Sunday, 10 November 2013

Remembrance Sunday; or why I wear my poppy with pride.

Intellectuals can be astonishingly stupid. I love ideas and I love abstract thought and I love the people who trade in them. But still: the great brain can sometimes entirely bypass the human heart.

This happened on Wednesday on the Moral Maze. There was a big debate about should one wear a poppy. The whole thing was rather phoney. I felt their hearts weren’t in it, that they were ginning up the gimcrack simply in order to make a programme of it. Because everyone knows that of course you should wear a poppy, if you wish to mark the dead, and the wounded too, and that if you do not wish to do those things, you should not. Some people wear them and some people don’t . Some people remember in their own way. Some people feel so enraged and lacerated at the very thought of war that they cannot brings themselves to acknowledge Remembrance Sunday exists.

All these are explicable human reactions, and should be left to each human to carry. But here was one of the stupid intellectuals, making a stupid point, in a stupid way. A woman from the British Legion was explaining that the poppy meant many different things to many different people. The intellectual said, crossly, that surely this rendered it meaningless.

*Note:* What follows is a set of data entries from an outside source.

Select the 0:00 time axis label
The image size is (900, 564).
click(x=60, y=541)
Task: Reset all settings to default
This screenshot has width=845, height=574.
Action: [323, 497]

The woman from the British Legion then told a moving story about a young widow she had met, who told her that every time she saw someone wearing a poppy, she thought that they were acknowledging her small son, and the father he had lost. The intellectual snorted. ‘That woman,’ she said. ‘Isn’t she just kidding herself?’

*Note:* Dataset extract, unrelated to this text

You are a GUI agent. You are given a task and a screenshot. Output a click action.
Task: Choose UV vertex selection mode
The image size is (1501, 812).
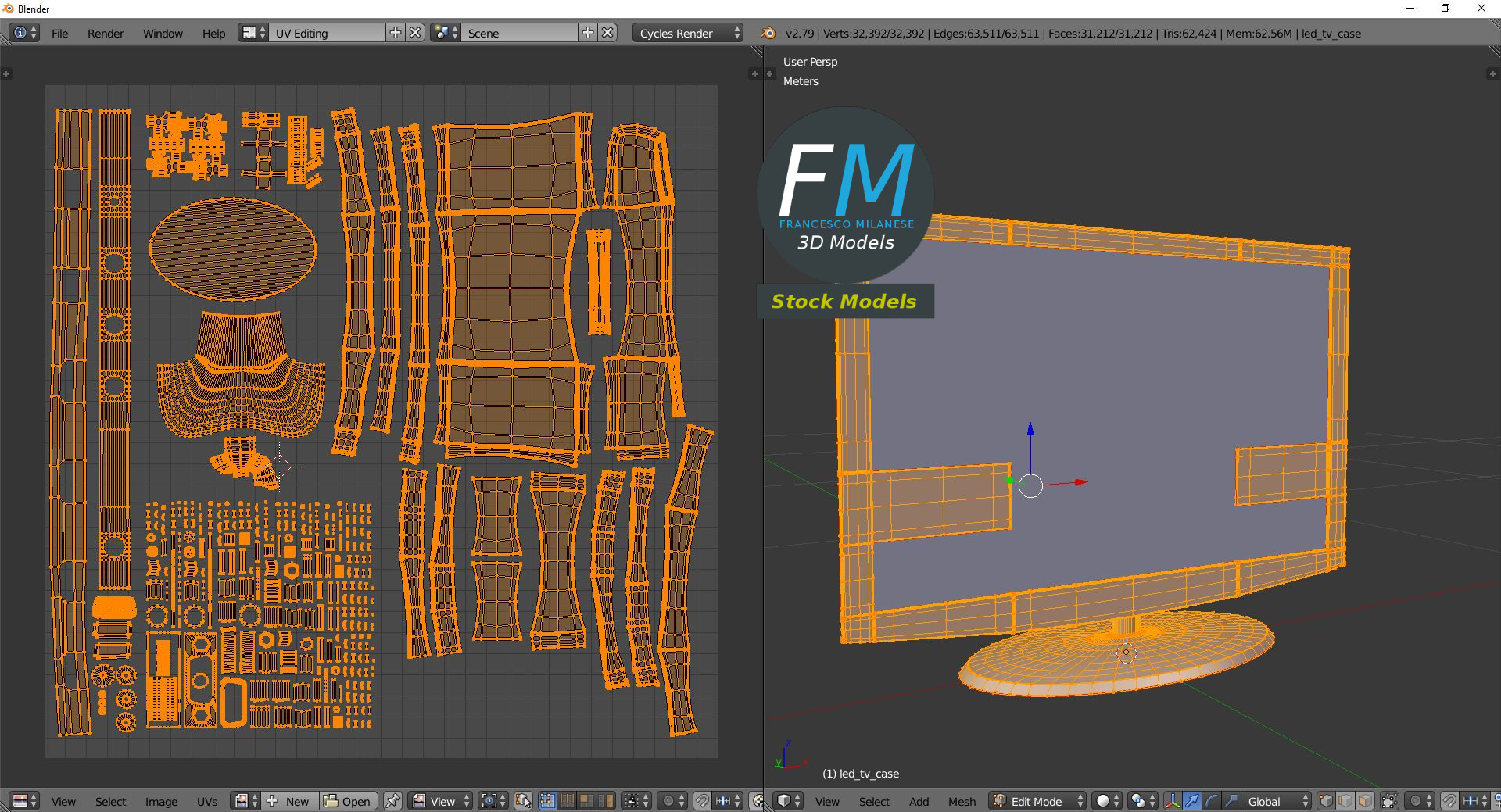[x=547, y=801]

And there is the stupidity of very clever people, in one sentence.

Of course the young widow might be indulging in a bit of wish thinking, but actually she is not so far off the mark. A lot of people with their poppies will be thinking exactly of fatherless boys like her son. But the point is that she, with unerring emotional intelligence, went to what was the crux of the thing. The poppy is to remember, and, just as importantly, it makes those who have lost their best beloveds feel less alone. That is why it is a communal act. The tearing isolation of grief is lifted, for one short season in November. And at the Cenotaph today, the men and women will march together, and the old comrades will find each other, and the nation will stop at eleven o’clock, as much as one as this old mutt of a country ever gets.

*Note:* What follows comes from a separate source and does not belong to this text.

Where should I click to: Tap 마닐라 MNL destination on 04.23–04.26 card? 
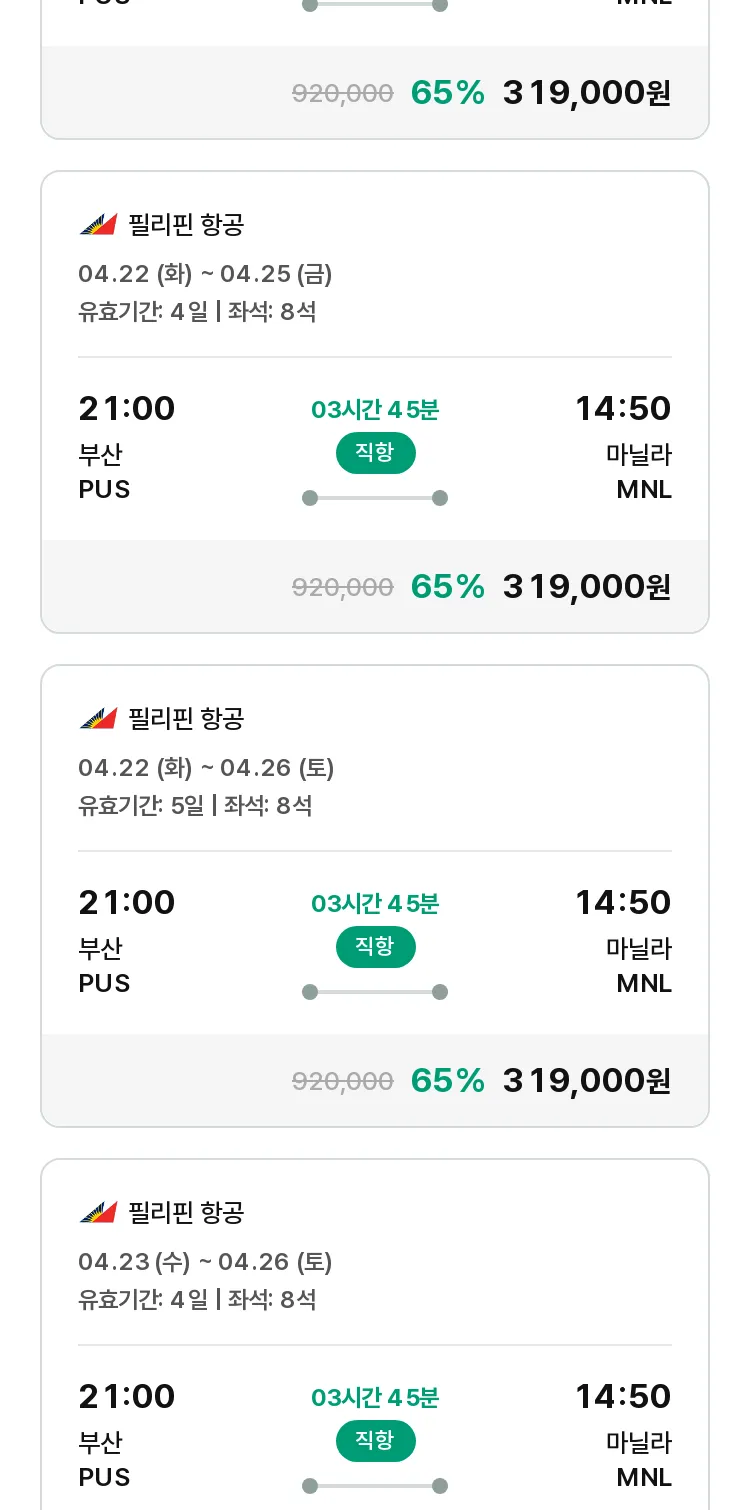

The people who shout about the poppy miss the point. It is not misplaced jingoism, or glorying in war, or mindless conformity. The people who wear it are not, as that intellectual sneeringly said, kidding themselves. The dead are dead, and the grieving are grieving, and acts of great courage and sacrifice were made and have been made and shall be made again, and should be marked. Respect is due.

You can make all the intellectual cases against that you want. Some of them will cohere. But that does not make them true, because they miss the heart of the matter. They evade the human factor. All the arguments in the world fall down in the face of one widow, whose burden is lightened for a moment, because of one flower on one lapel. That is why the poppy is worth it.

Every year, I buy my poppy and it falls off. Then I buy another one. Sometimes I look down at my naked lapel, with its forlorn pin where a flower should have been, and feel fretful, that people will think I did not have one, that I did not care. So then I go and get another one and try and fix it really tight and right and think: this will be the one which stays the distance. For the rest of November, I shall find little crumpled cardboard flowers, in the well of the car, down the side of the sofa, in the feed shed, where they have fallen. My comrades at HorseBack all seem to wear theirs with pristine efficiency, and I wonder how they do it. Marine training, I suppose.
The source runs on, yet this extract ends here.